> _Exercise requirements_:
Retype exactly the lines of the material below, from the one containing "Task: Click the F icon next to Address" through the last, with both ends kept.
┌────────
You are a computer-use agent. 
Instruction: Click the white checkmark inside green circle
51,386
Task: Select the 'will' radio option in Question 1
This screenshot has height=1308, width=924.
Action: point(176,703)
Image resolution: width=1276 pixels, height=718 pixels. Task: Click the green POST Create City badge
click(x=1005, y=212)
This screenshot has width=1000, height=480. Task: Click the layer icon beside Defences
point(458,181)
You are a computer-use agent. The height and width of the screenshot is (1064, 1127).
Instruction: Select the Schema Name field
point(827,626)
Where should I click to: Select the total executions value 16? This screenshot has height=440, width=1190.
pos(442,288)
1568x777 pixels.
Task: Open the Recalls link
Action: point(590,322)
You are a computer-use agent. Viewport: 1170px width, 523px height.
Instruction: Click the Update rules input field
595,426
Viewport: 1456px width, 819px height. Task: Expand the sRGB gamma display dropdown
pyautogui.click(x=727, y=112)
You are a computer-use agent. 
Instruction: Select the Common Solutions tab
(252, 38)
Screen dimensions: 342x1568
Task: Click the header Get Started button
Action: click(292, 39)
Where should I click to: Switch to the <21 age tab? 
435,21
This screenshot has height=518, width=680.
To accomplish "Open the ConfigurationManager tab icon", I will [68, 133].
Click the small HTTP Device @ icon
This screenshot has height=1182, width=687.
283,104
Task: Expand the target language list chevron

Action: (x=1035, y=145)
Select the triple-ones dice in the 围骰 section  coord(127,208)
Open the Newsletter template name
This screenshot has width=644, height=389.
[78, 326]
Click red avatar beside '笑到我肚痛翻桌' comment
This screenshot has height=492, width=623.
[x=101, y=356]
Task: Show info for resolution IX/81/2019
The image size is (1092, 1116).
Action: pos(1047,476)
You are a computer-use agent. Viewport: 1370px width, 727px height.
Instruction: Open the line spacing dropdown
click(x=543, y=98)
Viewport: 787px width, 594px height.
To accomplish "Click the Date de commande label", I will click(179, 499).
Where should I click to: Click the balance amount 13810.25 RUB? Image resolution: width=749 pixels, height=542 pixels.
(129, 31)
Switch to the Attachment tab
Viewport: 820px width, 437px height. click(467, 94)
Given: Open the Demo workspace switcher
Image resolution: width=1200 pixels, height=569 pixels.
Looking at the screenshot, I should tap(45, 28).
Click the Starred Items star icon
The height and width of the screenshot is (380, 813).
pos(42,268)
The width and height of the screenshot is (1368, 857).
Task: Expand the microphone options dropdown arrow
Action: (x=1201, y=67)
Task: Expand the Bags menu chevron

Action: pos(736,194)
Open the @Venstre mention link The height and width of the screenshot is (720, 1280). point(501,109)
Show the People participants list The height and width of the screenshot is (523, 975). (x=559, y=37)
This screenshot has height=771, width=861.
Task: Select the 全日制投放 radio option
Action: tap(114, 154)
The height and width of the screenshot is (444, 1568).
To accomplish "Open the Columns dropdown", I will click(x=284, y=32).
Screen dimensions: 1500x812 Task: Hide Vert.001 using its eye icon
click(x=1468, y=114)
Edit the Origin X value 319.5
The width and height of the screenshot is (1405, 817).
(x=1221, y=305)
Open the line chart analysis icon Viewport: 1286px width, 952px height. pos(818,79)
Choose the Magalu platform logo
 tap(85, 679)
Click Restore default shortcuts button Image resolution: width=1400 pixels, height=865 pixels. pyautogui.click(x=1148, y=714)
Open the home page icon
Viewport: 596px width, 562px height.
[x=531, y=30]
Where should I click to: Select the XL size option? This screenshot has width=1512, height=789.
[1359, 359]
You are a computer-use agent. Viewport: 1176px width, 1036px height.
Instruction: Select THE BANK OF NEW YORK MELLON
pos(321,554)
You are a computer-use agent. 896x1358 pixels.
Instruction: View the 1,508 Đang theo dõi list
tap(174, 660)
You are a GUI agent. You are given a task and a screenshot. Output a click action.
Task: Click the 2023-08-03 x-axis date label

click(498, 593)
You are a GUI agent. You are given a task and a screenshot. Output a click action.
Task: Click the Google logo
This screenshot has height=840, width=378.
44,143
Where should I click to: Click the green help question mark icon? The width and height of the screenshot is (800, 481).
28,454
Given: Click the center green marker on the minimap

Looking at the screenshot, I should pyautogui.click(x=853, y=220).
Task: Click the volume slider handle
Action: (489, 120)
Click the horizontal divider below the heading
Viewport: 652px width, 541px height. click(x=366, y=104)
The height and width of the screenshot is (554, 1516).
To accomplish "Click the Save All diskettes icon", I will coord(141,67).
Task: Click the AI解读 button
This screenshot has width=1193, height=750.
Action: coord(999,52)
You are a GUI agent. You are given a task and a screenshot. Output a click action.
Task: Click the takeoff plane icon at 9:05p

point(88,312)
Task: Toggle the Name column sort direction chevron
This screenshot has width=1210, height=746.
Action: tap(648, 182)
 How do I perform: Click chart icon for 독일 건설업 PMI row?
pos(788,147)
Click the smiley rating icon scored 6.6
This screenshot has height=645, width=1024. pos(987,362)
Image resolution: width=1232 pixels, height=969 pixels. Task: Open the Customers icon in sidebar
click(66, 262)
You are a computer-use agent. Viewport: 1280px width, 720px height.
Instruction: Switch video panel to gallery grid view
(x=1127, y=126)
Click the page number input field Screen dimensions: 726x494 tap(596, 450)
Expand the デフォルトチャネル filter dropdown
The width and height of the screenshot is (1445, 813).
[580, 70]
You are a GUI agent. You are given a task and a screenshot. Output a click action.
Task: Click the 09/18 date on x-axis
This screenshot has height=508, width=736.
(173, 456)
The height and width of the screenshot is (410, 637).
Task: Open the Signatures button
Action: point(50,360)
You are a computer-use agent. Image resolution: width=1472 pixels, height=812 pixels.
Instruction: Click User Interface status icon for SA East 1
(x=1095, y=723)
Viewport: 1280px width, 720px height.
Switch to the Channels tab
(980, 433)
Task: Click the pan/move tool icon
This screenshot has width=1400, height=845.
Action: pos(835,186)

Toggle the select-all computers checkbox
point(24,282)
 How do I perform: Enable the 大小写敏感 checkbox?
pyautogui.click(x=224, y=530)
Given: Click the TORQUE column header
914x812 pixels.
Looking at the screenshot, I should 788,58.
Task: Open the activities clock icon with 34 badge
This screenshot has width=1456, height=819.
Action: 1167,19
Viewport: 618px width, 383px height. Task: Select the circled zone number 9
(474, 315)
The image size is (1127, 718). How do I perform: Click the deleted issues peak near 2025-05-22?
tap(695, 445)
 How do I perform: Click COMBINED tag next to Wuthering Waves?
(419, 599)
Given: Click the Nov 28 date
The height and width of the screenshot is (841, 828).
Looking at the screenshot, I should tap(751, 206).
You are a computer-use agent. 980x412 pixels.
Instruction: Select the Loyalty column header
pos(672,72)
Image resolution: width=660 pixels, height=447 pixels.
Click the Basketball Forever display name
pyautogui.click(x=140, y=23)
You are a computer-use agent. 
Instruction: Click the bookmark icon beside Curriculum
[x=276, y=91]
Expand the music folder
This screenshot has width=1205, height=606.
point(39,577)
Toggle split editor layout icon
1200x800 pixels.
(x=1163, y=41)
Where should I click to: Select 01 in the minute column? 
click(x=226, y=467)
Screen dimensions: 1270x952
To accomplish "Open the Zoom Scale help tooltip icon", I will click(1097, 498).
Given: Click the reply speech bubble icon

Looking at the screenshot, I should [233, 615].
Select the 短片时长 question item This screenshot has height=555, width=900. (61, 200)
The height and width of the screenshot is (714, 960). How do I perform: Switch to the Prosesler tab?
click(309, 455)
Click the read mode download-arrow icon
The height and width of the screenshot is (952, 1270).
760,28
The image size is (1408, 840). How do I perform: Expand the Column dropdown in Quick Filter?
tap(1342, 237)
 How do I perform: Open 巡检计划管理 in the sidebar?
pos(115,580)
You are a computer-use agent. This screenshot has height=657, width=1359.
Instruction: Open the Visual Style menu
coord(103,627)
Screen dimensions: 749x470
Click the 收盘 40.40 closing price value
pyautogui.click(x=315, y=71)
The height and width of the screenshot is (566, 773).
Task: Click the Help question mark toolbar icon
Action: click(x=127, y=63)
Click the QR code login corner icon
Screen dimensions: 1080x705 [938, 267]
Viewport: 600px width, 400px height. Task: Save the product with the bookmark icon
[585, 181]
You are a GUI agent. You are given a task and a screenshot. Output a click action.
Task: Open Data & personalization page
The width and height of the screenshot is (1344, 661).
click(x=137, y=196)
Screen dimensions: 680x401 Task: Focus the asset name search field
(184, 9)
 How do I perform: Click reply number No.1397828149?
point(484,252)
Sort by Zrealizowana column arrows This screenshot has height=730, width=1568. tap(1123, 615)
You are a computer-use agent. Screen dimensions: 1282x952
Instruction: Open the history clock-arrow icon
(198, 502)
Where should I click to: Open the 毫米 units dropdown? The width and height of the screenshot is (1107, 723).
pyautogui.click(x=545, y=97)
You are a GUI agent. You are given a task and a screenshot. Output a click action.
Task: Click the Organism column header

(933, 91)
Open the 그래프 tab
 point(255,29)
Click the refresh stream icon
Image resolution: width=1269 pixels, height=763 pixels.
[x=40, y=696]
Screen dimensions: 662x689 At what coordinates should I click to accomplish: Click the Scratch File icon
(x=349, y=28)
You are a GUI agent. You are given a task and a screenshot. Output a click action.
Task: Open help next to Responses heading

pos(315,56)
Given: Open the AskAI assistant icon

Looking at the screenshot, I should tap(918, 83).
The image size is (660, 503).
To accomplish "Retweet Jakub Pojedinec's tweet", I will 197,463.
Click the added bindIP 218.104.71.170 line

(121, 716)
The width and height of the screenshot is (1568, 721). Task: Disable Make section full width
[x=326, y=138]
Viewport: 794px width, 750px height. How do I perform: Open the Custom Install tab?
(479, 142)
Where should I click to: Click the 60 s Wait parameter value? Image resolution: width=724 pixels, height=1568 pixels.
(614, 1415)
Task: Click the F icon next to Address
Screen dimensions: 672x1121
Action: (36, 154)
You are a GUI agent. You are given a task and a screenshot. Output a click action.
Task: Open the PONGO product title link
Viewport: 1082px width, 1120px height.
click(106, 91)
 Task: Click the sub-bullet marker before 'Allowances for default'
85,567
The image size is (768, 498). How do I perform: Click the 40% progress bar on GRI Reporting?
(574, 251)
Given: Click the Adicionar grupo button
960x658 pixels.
└────────
> _Response below_:
Task: Click the F icon next to Address
Screen dimensions: 672x1121
Action: (36, 154)
You are a GUI agent. You are given a task and a screenshot. Output a click action.
Task: Open the PONGO product title link
Viewport: 1082px width, 1120px height.
click(106, 91)
 Task: Click the sub-bullet marker before 'Allowances for default'
85,567
The image size is (768, 498). How do I perform: Click the 40% progress bar on GRI Reporting?
(574, 251)
Given: Click the Adicionar grupo button
960x658 pixels.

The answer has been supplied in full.